Text shown:
###

Buying A Puppy – Understanding the Breeder’s Point of View
There are lots of checklists telling you what to look for when choosing a puppy, questions to ask the breeder and things to expect, but it seems to me that most of them tend to miss the main point. Which is, that a good breeder will absolutely not be trying to sell you a puppy, they will be working out if you are the right person to have one of their precious puppies.
If they seem to be encouraging you to buy without having first had quite a long chat with you, finding out how much you know about the breed, what your family circumstances are, how long you are out of the house during an average day and your general level of knowledge about dogs – amongst other things – they are probably not the right person to be buying from.
You may even be slightly affronted by the questions you are being asked if you regard this as just a purchase. Look at it from the breeder’s point of view and it becomes obvious why you are being quizzed.
It helps to understand how a good breeder plans a litter. Generally they are looking for a puppy for themselves, either for the showring or to continue a breeding line. The litter will have been planned for some time and could be the only litter that will be bred from the dam. Many breeders don’t proceed with breeding until they know they have homes for some of the puppies, and may very well have a waiting list.
Possibly one of her own dogs will be the father, but more likely it will be a stud dog belonging to someone else who the breeder believes to have all the qualities that will match with the mother to get the best possible puppies. So don’t be surprised if the father isn’t on the premises, though the mother and litter mates should definitely be present.
Small breeds tend to have smaller litters. Once the cost of the stud fee, veterninary intervention if needed, and raising the puppies is taken into account the best the breeder can hope for is a “free” puppy for herself. Add in the price of first vaccinations, registration, micro-chipping and the cost of the puppy is frequently remarkably low. So, the caring breeder isn’t making a lot of money from the sale of a puppy and definitely isn’t looking to sell to the first enquiry.
What you will get in return is a lifetime of support, advice whenever you need it and, very likely a new friend and a puppy who has had the very best start in life. Surprisingly, a puppy from a top breeder probably will cost much the same as an indifferent puppy from a backyard breeder. He will be health screened for any known problems in the breed, bred for temperament as well as looks and a great addition to the family.
Understanding how the breeder approaches selling her puppies and what is expected of you will really help you find the right person from whom to buy your puppy. Good luck in your search.

###

The data:
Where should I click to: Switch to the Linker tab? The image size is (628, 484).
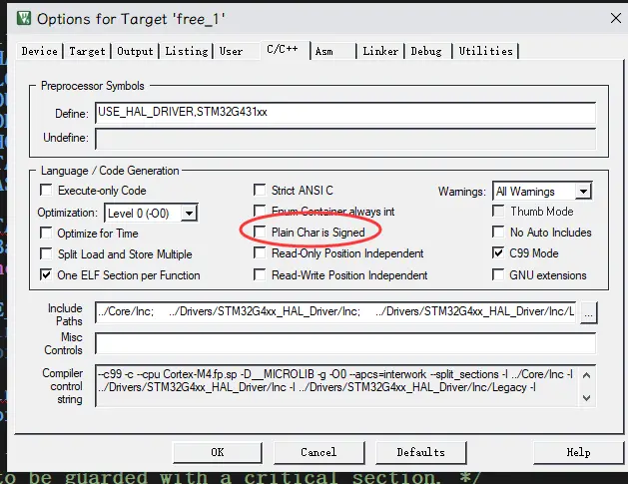click(380, 51)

###

Your goal: Using the text about buying a puppy above, decide whether each statement agrees with it. Answer yes or no, and quote the words from the text that settle it: 1. The father of the litter should always be on the premises. 2. A puppy from a top breeder probably costs about the same as one from a backyard breeder. 3. Small breeds tend to have larger litters.

Solved problem:
1. No: "So don’t be surprised if the father isn’t on the premises"
2. Yes: "a puppy from a top breeder probably will cost much the same as an indifferent puppy from a backyard breeder"
3. No: "Small breeds tend to have smaller litters."